Javier – I wanted myself and everybody else (the real mainstream market) to be able to play the game and become the active protagonist of a story. So I needed an interface as friendly as possible, which in addition, by using text options, allowed the author to offer the player any kind of action. This is essential to playing a story-based game in which dialogue and personal relationships with characters are the backbone of the experience.

Chris –
Do you wish to see more games take this type of approach?

Javier –
We strongly believe that this approach can create a whole new category of games and enhance most existing genres. Before Masq, no one was convinced that you could fully integrate stories and games. That it was not possible to base a game entirely on a story without using traditional game-play dynamics such as puzzles. Now it’s clear that if done right, the story can be the game, and that opens the possibilities to create a broad variety of different interactive stories using the same gameplay mechanics. This will also allow creators and players to explore a whole new range of emotions and themes.


Chris –
Has Masq become as popular as you thought? Did the PC Gamer article by Tom Francis boost the popularity of the game?

Javier – The article by Tom Francis really brought Masq to life. Masq had been online for 5 years without being noticed until Tom discovered it and that triggered many other great reviews on magazines, blogs, etc. The fact that a game with such a minimalistic graphic approach was chosen as one of the Top 100 Games of All Time by PC Gamer magazine and was called the “father of a new game genre” really tells you we hit a nerve. We really knew it long ago but it is great to be recognized by the critics and the players.

Chris – If you could start Masq again from the beginning, how would you do it?

Javier – I did what I believed was best at the time, but I broke too many rules of the industry at once. But the most important lesson I learned was how difficult it is to get broad distribution and exposure for a game that features an adult theme and includes some light sex. The resistance is mainly in the US, but they have come to dominate world distribution. In addition, the sex has prevented some people from seeing the potential of the format as a vehicle for stories, any kind of stories. I’m proud of Masq, but we may have to come up with more family-oriented titles before exploring more adult themes again. Regarding production, we should go with full screen and sound. 3D animation will work too, but we should not get distracted. What makes the genre work is the interactive story, not fancy special effects.

Masq2

Chris – What are your thoughts on the games industry as a whole today, is it too dominated by ‘blockbuster’ titles and graphics at the expense of new fresh design?

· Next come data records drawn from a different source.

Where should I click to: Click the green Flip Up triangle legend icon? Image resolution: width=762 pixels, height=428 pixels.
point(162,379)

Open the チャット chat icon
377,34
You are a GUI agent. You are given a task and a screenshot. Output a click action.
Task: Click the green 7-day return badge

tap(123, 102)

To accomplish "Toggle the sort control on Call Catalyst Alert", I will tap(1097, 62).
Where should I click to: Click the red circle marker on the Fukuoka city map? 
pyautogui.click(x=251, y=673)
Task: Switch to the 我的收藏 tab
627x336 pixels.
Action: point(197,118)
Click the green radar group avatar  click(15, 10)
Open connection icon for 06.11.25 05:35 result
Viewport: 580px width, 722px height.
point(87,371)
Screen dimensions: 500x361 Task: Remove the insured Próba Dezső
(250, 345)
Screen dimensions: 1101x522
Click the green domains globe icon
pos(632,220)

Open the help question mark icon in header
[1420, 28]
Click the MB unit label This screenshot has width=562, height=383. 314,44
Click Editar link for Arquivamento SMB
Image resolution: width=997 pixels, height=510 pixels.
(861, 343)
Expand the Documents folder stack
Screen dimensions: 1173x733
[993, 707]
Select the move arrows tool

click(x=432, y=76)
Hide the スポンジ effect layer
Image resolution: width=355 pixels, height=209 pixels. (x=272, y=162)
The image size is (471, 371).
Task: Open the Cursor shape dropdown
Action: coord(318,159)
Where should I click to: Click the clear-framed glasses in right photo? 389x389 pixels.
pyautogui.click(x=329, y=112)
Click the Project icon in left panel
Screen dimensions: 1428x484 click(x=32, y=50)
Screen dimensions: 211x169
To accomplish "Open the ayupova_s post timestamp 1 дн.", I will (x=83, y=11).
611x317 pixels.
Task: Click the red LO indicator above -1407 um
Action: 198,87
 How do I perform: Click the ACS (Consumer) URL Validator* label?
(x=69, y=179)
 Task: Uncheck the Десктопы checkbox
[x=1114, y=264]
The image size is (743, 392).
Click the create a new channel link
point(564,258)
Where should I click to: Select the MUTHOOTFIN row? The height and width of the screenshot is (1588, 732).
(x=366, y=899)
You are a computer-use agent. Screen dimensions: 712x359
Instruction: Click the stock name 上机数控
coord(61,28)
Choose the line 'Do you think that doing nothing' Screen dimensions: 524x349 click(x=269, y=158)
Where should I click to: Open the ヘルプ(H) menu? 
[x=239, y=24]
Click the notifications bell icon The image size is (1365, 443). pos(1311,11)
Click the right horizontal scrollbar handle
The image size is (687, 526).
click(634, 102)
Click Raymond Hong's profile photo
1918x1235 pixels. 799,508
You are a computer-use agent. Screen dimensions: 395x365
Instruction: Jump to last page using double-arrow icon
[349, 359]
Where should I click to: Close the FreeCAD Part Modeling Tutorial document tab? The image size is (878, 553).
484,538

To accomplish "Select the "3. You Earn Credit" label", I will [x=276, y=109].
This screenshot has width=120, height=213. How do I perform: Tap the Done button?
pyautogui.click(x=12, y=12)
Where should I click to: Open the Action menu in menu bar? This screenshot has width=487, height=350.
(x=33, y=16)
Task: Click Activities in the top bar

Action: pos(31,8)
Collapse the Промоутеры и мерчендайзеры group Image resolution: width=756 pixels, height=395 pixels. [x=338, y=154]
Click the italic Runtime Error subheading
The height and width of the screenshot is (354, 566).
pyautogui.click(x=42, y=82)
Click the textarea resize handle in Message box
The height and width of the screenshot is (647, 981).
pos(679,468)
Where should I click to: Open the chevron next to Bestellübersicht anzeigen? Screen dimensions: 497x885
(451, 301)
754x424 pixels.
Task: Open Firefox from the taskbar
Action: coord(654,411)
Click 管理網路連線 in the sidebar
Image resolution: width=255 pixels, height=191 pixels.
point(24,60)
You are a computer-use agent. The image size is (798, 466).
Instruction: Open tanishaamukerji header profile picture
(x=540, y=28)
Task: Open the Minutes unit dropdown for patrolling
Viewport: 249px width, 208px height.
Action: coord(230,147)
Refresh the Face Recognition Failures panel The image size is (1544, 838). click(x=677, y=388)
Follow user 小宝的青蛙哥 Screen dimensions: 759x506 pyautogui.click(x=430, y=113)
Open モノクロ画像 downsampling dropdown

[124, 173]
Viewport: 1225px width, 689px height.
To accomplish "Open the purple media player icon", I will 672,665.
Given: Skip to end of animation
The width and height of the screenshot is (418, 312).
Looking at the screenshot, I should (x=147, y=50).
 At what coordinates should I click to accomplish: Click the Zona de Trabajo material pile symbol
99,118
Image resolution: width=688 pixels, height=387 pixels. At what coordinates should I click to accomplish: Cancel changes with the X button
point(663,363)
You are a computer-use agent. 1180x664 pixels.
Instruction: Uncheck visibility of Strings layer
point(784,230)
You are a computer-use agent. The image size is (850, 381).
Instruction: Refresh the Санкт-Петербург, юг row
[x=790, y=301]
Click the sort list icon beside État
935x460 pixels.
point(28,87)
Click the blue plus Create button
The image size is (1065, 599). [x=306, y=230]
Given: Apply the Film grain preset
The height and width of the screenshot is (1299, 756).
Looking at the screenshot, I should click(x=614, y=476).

Javier – Yes, and most people in the industry can’t see anything outside their current design paradigm. They do not seem willing to experiment with what they really don’t understand (such as storytelling). But the web, the casual games market and the indie games movement are really opening up some possibilities.

Chris – For such a great game, I am shocked that Masq is free, why did you take the approach to make it so?

Javier – Even though Masq was recently discovered, it has been out for more than 5 years. We left it for free all these years and we were discovered as a free game, and now we’re getting great promotion. However, we’re already considering ways to monetize Masq.

Chris
– What are your plans for Masq and AlterAction in the coming years? Are there plans for any new titles?

Javier – We’re looking for funding to create authoring and publishing tools to empower independent authors to create a great variety of interactive stories. This platform will also allow established media companies to convert story-based franchises such as Sex and the City or Desperate Housewives into games which currently cannot be successfully translated into games. But we also have plans to develop another title on our own.

If you haven’t played Masq before then I insist you check it out to see what a great game it is.